We need to learn to take things slowly and allow us to heal in our own time rather than quick-fixes

Now let me make one thing very clear.  I’m not anti anti-depressants. Pharmaceuticals have a use, time and a place for us all.  But I am against this one size fits all approach in a time-limited consultation in which a hurried and maybe harangued GP knows very little about the young person.  I say this as a mum of two teenagers as well as a professional.  Homeopaths don’t have all the answers either that is for sure.  But what a homeopathic consultation can do is really begin to address both the emotional and physical elements involved in depression and give young people the one thing I know from a 20 year career that they value more precious than anything and that is time.  Feeling heard.  Having the space to say exactly what is bothering them.  Or alternatively, not saying it, but knowing that with the right combination of remedies and a deepening relationship that evolves from a therapeutic approach we will get to what the heart of the unhappiness is together.  That may take time and time is a resource teenagers have plenty of.  We are so used to this instant gratification of problem-solving/problem-fixing paradigm that re-educating ourselves to a slowly, slowly approach is a challenge.  But homeopathy asks of us that we do allow our bodies to mend themselves in the time frame that our bodies work at.  Uniquely.  And that is why I love the beauty of homeopathy in an age group that fascinates me, because being a teenager is all about accepting uniqueness and individuality.  Embracing it, owning it and feeling comfortable about talking about our own experience of this cataclysmic, yet often painful, time.
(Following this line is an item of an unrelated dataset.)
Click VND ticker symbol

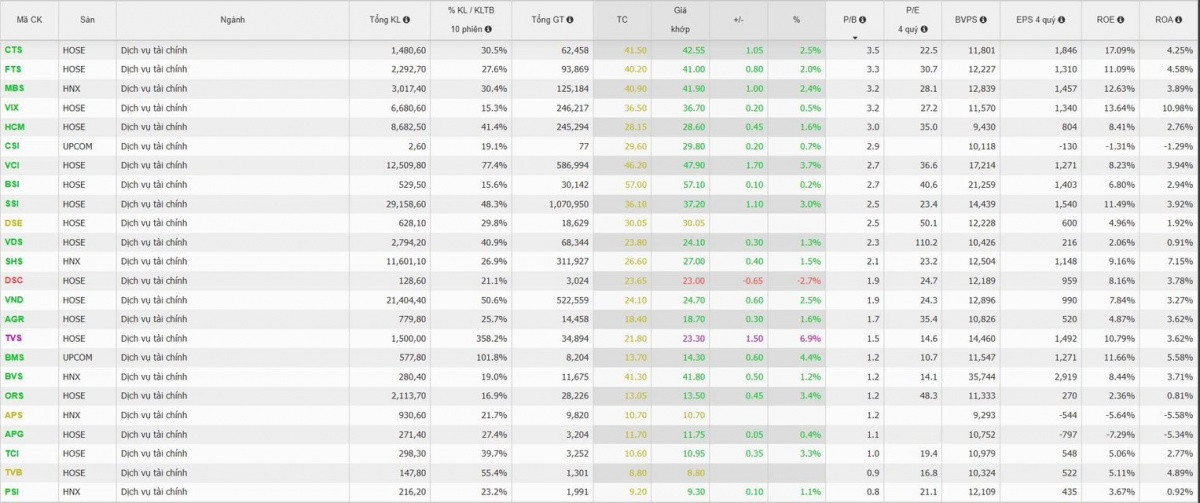pos(14,299)
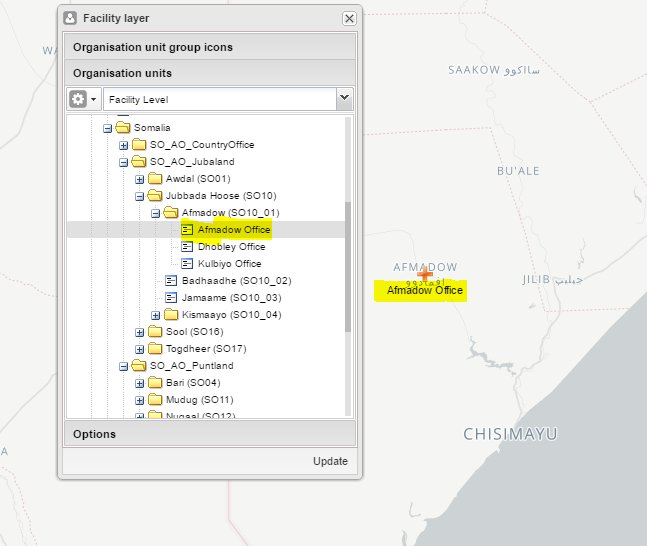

The beauty of selecting homeopathic remedies for teens (as indeed for any age group) is that it is bespoke, personalised medicine, so you have to listen to them, as the therapist you are fulfilling their deepest need: to be heard.

Here are some examples of questions that I might ask in a homeopathic consultation:

What has led you to feel this way?

How are you doing at school?

How are you getting on with family, friends?

What do you do outside of school?

What life experiences or medical experiences could be playing or have played a role in shaping these feelings?

Are these feelings hormonal; menstrually related perhaps?

Do you suffer with anxiety as well?

Is your appetite affected?

Not rushed through as young people want to tell me in their way.

Can nature play a part in teenage healing?

In his programme Dr Chris mentioned Wilderness Therapy as a healing experience.  The young person who experienced this really enjoyed it and began to feel better from spending time in nature.  Homeopathy is a nature-based form of medicine and my own approach to low mood has always been to spend time outdoors.  Turn off the mobile phone and go for a walk.  Appreciate the simple things like the weather, the wind in the trees, walking through a puddle.  I know from having teenagers myself that a walk outside can add a new perspective to things, plus it gives you as a parent that all important chat-without-eye-contact which teenagers seem to really need.  (Car conversations go down well too I find!).

Integrating coaching into my practise has really helped my young clients and I have found that the solution-based approach really supports the listening work I do with homeopathy.  I will be writing a blog on this shortly.  I have also found that parents have been hugely reassured by seeing a homeopath who has experience of working in an educational setting and who ‘gets’ that schools aren’t always the easiest of environments for everyone.  What I believe is that ultimately the model of teenage health and wellbeing needs to change.  If schools want to become places for health by coercing children and young people to make health-based decisions at school then we have to offer services within the institution or have a directory of professionals that can deal with wellbeing on a more holistic and integrated platform.